> _Task_
Transcribe only the part of the material below that begins at the line containing "Toggle CH1 COMP/EQ switch off" and ends at the line containing "This screenshot has height=429, width=440.", with both kept and images left out.

> _Task data_

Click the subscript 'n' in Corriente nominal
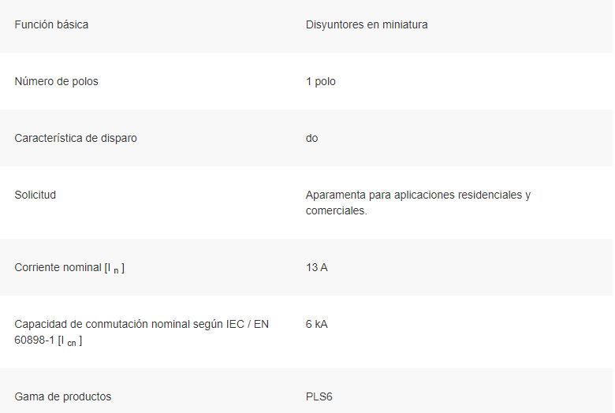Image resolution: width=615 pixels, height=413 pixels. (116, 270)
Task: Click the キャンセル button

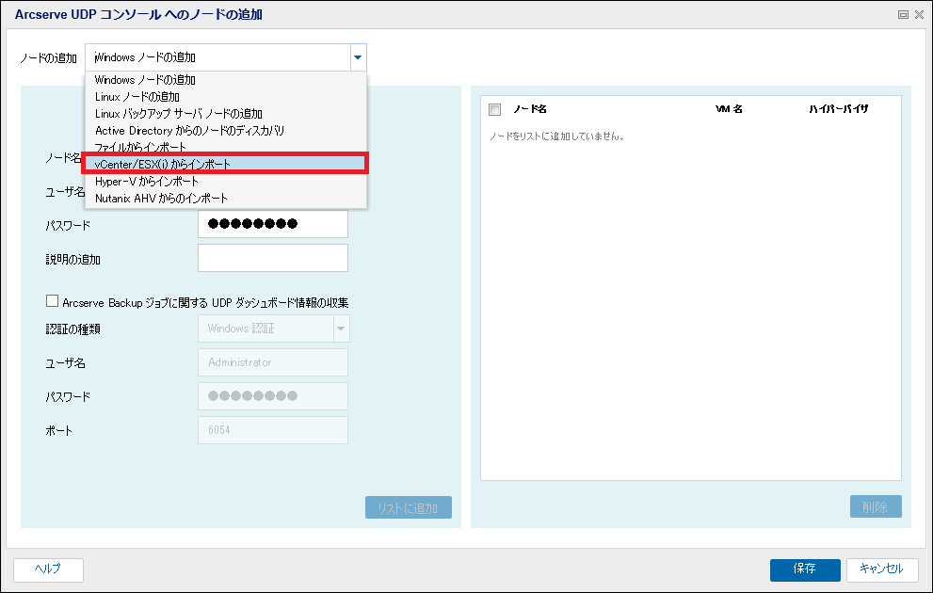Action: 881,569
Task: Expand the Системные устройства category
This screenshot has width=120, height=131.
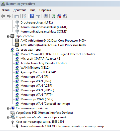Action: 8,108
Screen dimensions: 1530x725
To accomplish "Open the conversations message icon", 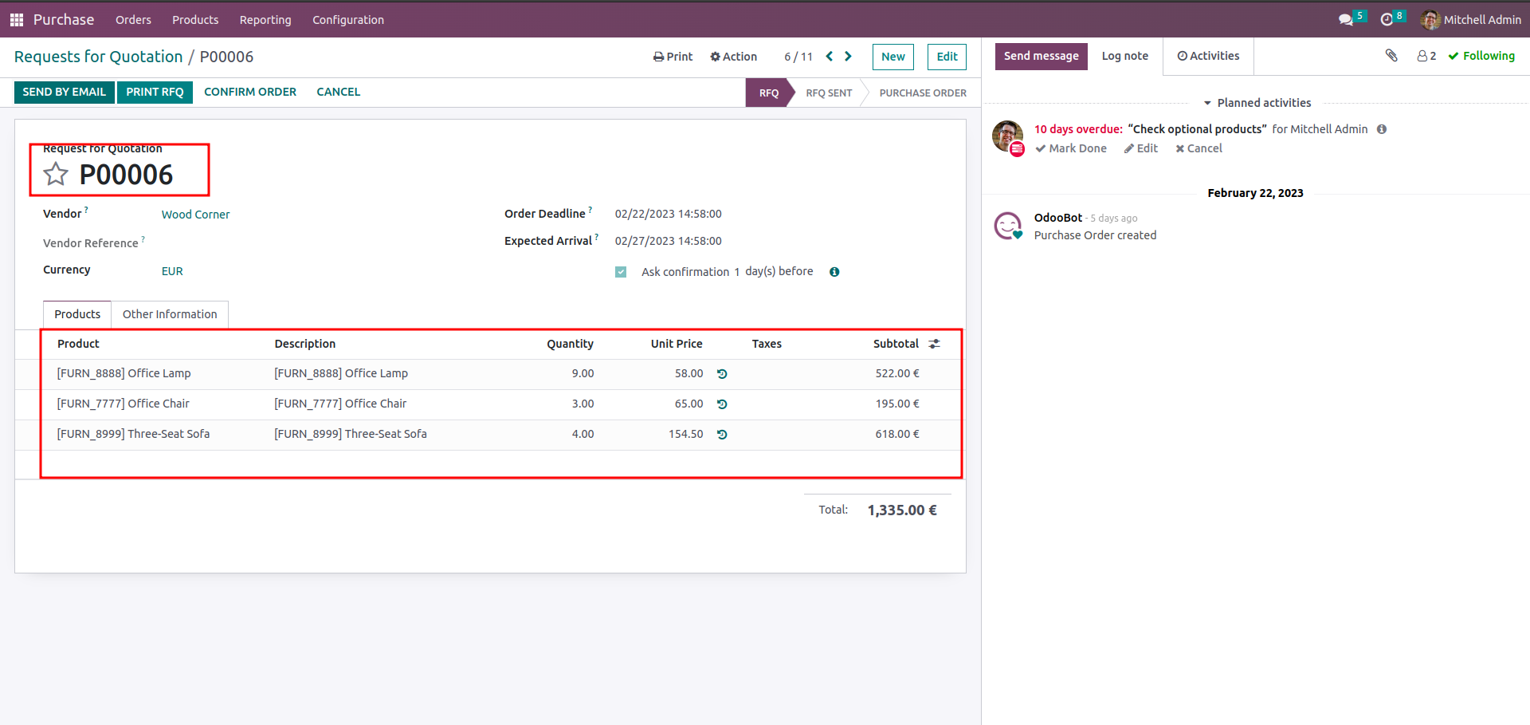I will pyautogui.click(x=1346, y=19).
--
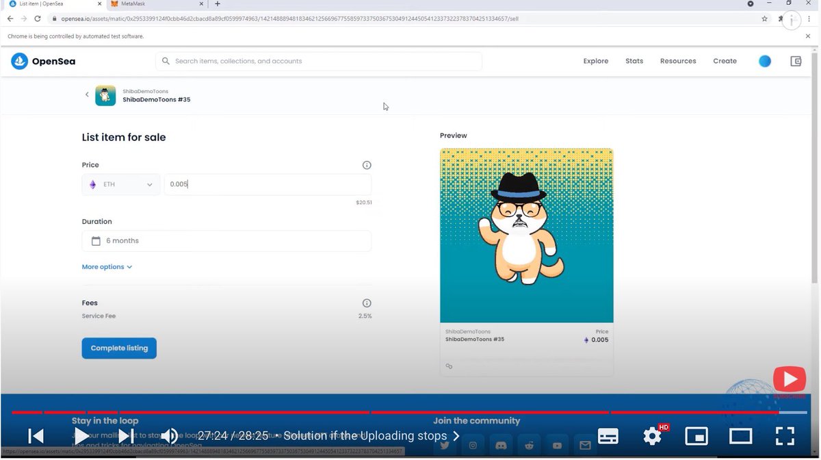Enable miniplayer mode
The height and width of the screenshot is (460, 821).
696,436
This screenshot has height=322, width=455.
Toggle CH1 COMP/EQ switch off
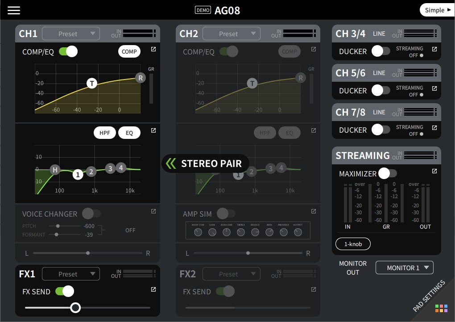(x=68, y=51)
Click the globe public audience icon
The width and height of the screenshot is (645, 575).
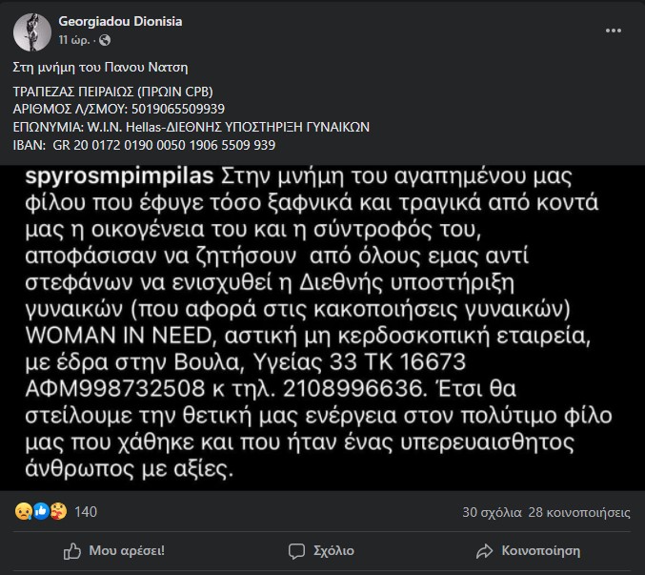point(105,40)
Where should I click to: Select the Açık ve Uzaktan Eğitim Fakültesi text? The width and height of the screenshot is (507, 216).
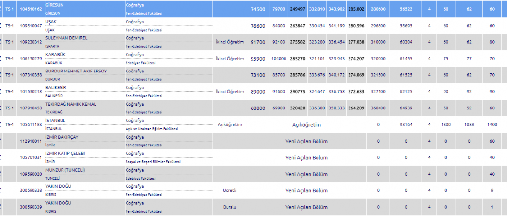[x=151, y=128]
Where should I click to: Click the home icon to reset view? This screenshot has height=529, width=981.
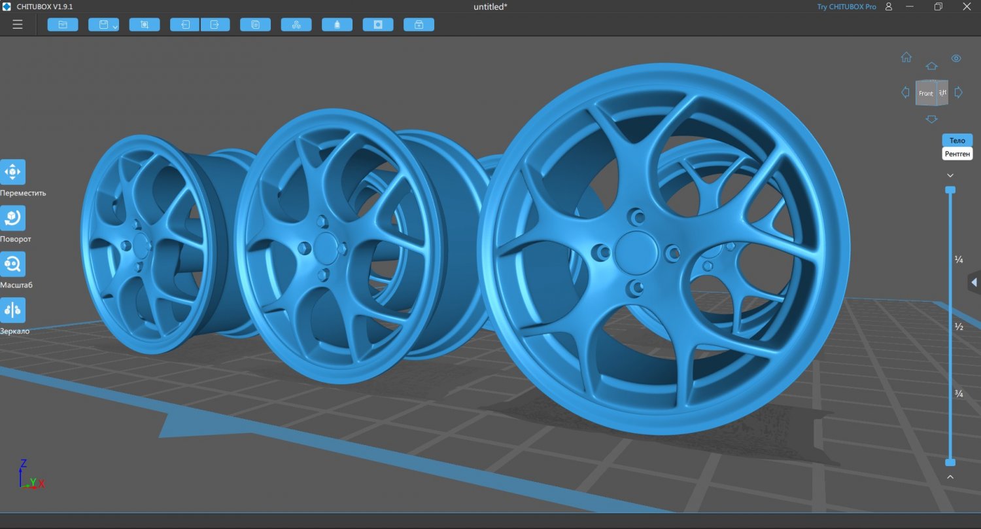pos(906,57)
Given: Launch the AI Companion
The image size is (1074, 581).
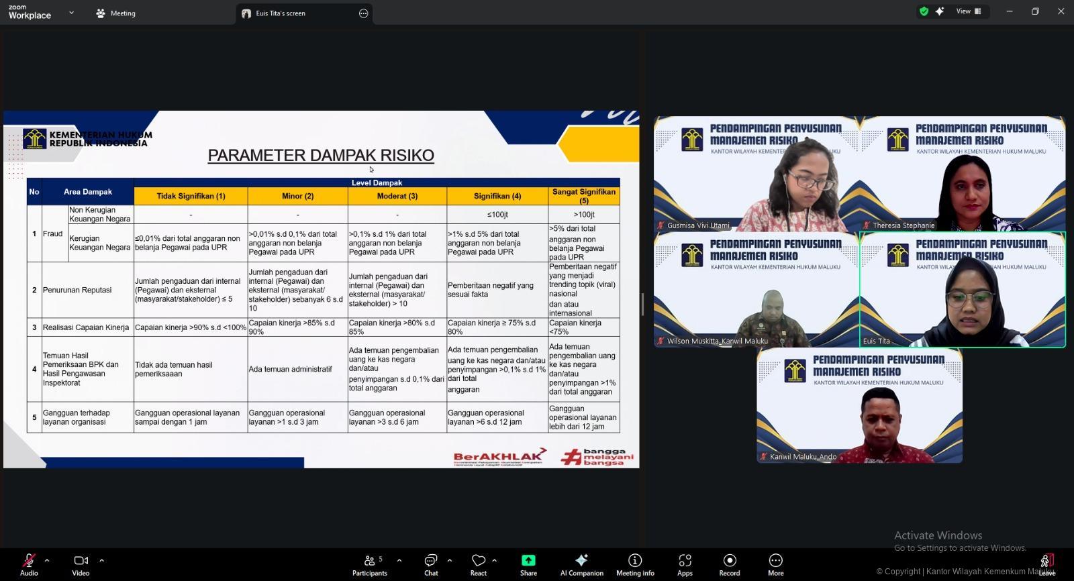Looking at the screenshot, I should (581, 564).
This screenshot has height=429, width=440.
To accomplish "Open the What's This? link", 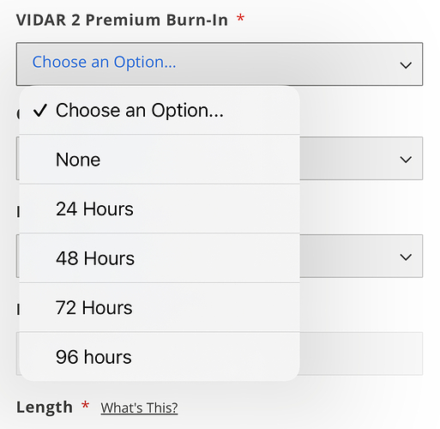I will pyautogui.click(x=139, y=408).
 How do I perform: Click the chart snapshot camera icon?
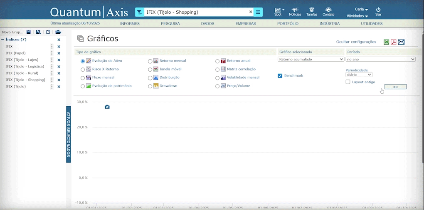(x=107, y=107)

> _Exercise response_
Toggle CH1 COMP/EQ switch off
(x=68, y=51)
Click the globe public audience icon
The width and height of the screenshot is (645, 575).
point(105,40)
Where should I click to: Select the Açık ve Uzaktan Eğitim Fakültesi text? The width and height of the screenshot is (507, 216).
[x=151, y=128]
Where should I click to: Click the home icon to reset view? This screenshot has height=529, width=981.
pos(906,57)
Given: Launch the AI Companion
The image size is (1074, 581).
Looking at the screenshot, I should (581, 564).
This screenshot has height=429, width=440.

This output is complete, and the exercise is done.